The Comcast XR11 voice remote, of which more than 18 million units are currently in use in homes across America, was the victim of a man-in-the-middle technology that exploits its radio frequency (RF) communication with the set-top box and over-the-air firmware upgrades to turn its voice command feature into a listening device. This means it does not have to be connected to the internet to be monitored. Although Comcast patched its affected devices in September, researchers warn that with an increase in people working from home, confidential material is always at risk of being monitored.

(InfoSecurity Magazine)

U.S. Cybercommand tricks Trickbot

In a bid to prevent the notorious Trickbot botnet from being used to interfere with the upcoming presidential election, the U.S. Cybercommand successfully sent a command to all Trickbot infected Microsoft Windows computers telling them to disconnect themselves from their Internet servers.
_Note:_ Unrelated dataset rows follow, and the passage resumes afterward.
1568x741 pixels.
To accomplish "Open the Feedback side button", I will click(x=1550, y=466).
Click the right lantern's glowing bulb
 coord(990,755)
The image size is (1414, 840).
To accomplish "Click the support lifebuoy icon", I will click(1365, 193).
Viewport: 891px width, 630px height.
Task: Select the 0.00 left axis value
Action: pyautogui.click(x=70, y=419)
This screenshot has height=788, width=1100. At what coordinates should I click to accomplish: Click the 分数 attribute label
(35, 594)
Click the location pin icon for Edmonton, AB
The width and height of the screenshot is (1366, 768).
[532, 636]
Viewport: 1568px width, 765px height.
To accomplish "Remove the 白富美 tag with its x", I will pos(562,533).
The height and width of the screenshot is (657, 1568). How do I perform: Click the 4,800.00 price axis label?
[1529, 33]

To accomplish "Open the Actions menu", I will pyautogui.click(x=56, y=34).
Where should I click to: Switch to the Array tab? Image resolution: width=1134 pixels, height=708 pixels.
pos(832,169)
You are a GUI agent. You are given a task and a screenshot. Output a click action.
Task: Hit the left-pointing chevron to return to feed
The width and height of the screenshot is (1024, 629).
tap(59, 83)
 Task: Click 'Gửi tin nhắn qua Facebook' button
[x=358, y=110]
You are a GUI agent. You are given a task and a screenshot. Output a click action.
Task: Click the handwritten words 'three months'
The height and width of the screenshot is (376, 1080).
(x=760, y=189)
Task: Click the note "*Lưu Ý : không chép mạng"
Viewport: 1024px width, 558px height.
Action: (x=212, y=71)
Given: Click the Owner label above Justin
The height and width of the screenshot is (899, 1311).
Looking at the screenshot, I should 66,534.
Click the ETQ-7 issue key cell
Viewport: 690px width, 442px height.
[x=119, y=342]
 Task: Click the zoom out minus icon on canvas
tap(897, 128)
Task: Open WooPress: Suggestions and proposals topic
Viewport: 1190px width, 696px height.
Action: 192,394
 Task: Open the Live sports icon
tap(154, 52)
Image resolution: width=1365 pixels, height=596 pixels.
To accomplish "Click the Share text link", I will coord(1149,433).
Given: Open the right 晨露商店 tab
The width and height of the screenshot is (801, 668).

U.S. officials recognize that this operation will not permanently dismantle Trickbot, which is already rebuilding, but they see it as “one way to distract them for at least a while as they seek to restore their operations.”


Microsoft makes remote work option permanent

Following similar announcements made by Facebook and Twitter, the company has stated that many staff will be able to work from home part-time, without needing formal approval from their managers. Remote work may also become a permanent option. This reflects a significant increase in full-time home-based work, which in the U.S., is a reality for 35% of its workforce, up sharply from 2% pre-pandemic. 

(BBC News)

New Android ransomware activates when you press the Home button

AndroidOS/MalLocker.B, is hidden inside Android apps offered for download on online forums and third-party websites. Activated by pressing the Home button, it takes over the phone’s screen and prevents the user from dismissing a ransom note designed to look like a message from local law enforcement telling users they have committed a crime and need to pay a fine. Users are advised to avoid installing Android apps they downloaded from third-party locations such as forums, website ads, or unauthorized third-party app stores. A technical breakdown of this new threat is available on Microsoft’s blog.